以往植物转录组学研究通常是将植物整个器官或组织均质化后测序，因此每个细胞对转录丰度的贡献变得不可识别。这种方法虽然有助于在器官或组织水平上解决许多生物学问题，但是无法了解发生在罕见细胞类型或单个细胞中的转录过程。采用单细胞测序技术，是研究植物单细胞水平转录信息的有效技术手段。不过由于植物细胞周围的细胞壁聚合物和细胞大小的巨大差异，在植物中进行单细胞转录组测序明显比在动物中更具挑战性。植物组织样本较小，解离出1×10⁶数量的单细胞相对困难。文献报道的酶解方式多为纤维素酶过夜解离，该方法耗时长且对原生质体的损伤大，易产生大量的碎片，且过长的酶解时间导致细胞内的转录水平发生变化，不能反映原始样本中细胞真实的转录情况。因此解离出高质量的单细胞悬液尚有较大难度。

发明内容

为了克服现有技术存在的问题，本发明在进行了大量的深入研究后，提供了一种拟南芥叶片样本组织解离液及解离方法。本发明提供的方法包括组织表面清洗、样本剪碎、酶解消化、筛网过滤、去杂洗涤、细胞重悬，本发明通过对叶片进行清洗降低解离过程中杂菌的污染，采用自主研发的组织解离液提高解离效率。

为了实现本发明的目的，本发明采用的技术方案为：

本发明提供了一种拟南芥叶片样本组织解离液，所述组织解离液是在8％-10％(W/V)甘露醇溶液中添加1％-3％(W/V)纤维素酶、1％-3％(W/V)果胶酶。
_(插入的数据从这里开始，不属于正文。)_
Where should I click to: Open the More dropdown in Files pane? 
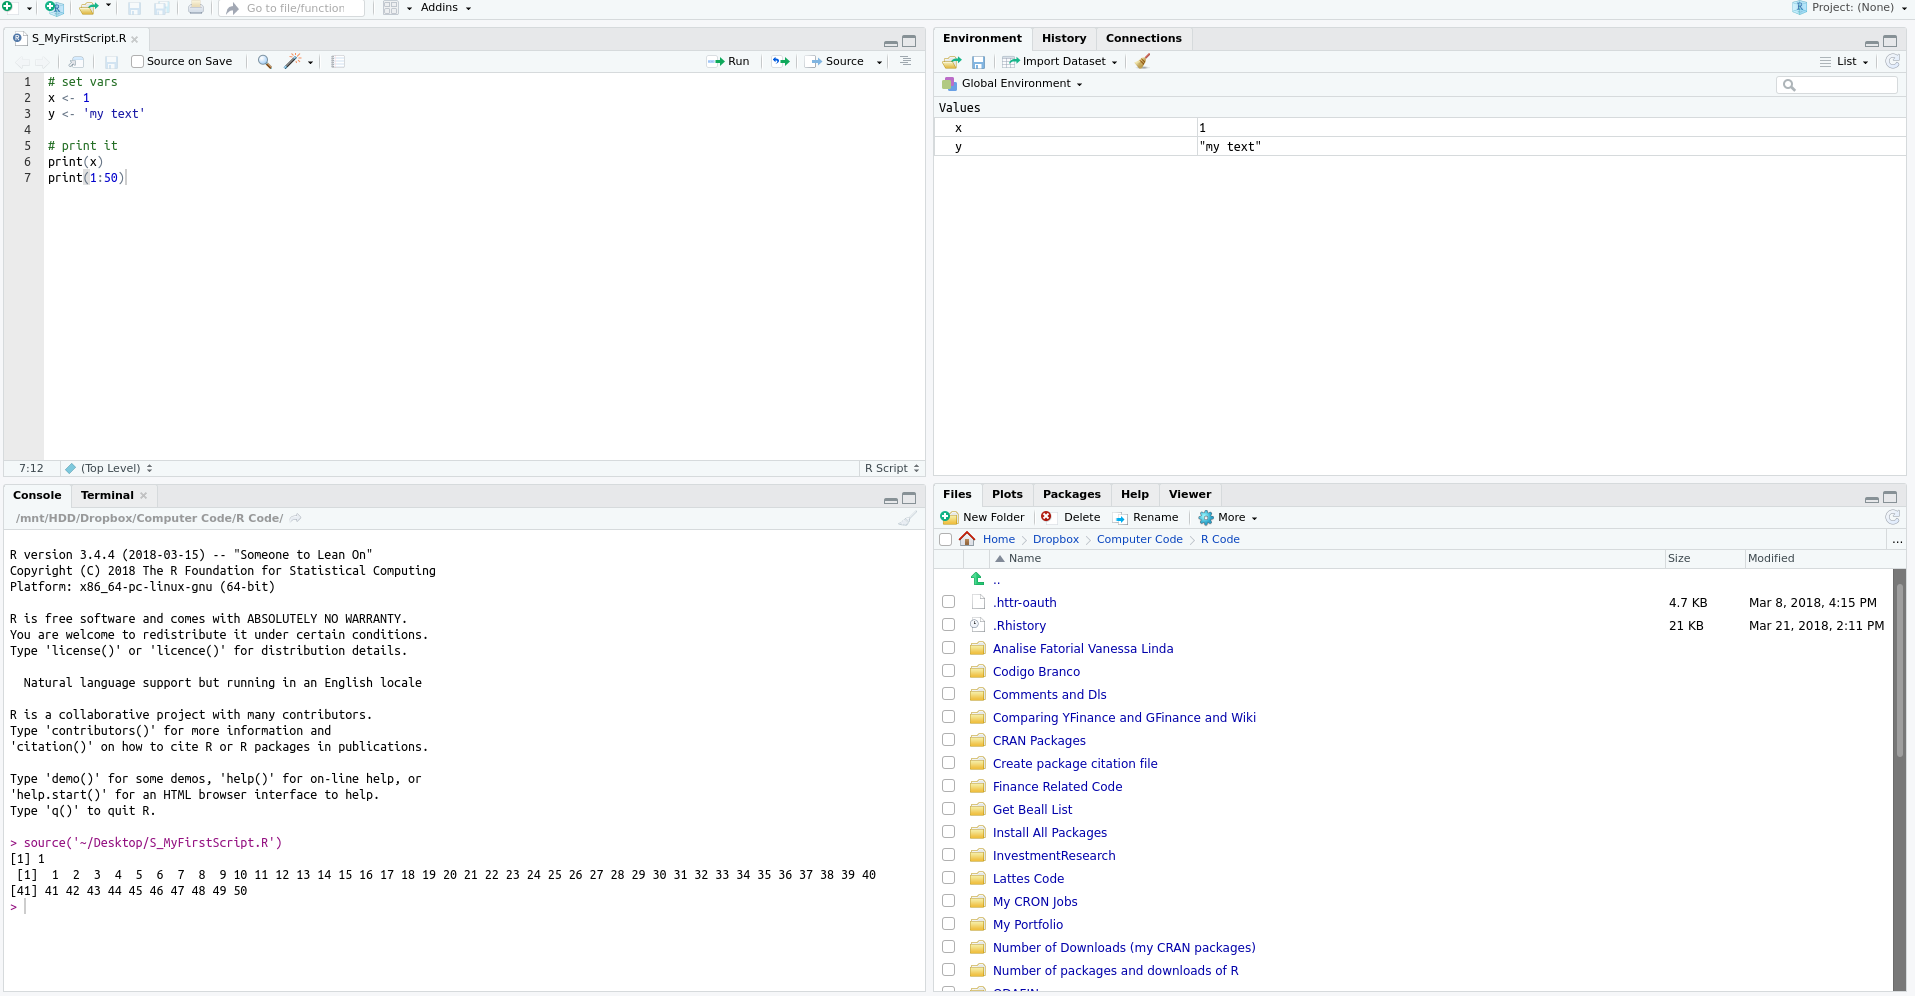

其中，W/V(g/mL)表示质量体积浓度。“8％-10％甘露醇溶液”是指甘露醇在水溶液中的质量体积浓度为8％-10％，“添加1％-3％纤维素酶”是指添加的纤维素酶在8％-10％甘露醇溶液中的质量体积浓度为1％-3％，同样“添加1％-3％果胶酶”是指添加的果胶酶在8％-10％甘露醇溶液中的质量体积浓度为1％-3％。

优选地，所述组织解离液是添加有2％纤维素酶、2％果胶酶的8％甘露醇溶液。

本发明还提供了一种拟南芥叶片样本的解离方法，包括：

(1)表面清洗：将拟南芥叶片样本用甘露醇溶液进行表面清洗；

(2)样本剪碎：将步骤(1)清洗后的叶片置于无菌培养皿中，加入甘露醇溶液浸没过叶片、将叶片切成细条状；

(3)酶解消化：将步骤(2)得到的叶片细条转移至组织解离液中酶解得到原生质体，所述组织解离液是添加有1％-3％纤维素酶、1％-3％果胶酶的8％-10％甘露醇溶液；

(4)筛网过滤：将步骤(3)消化后的悬液置于碎冰上，然后筛网过滤、离心富集、弃消化液；

(5)去杂洗涤：向步骤(4)得到的原生质体沉淀中加入甘露醇溶液离心洗涤；

(6)细胞重悬：向步骤(5)离心后的细胞沉淀中加入甘露醇溶液进行重悬。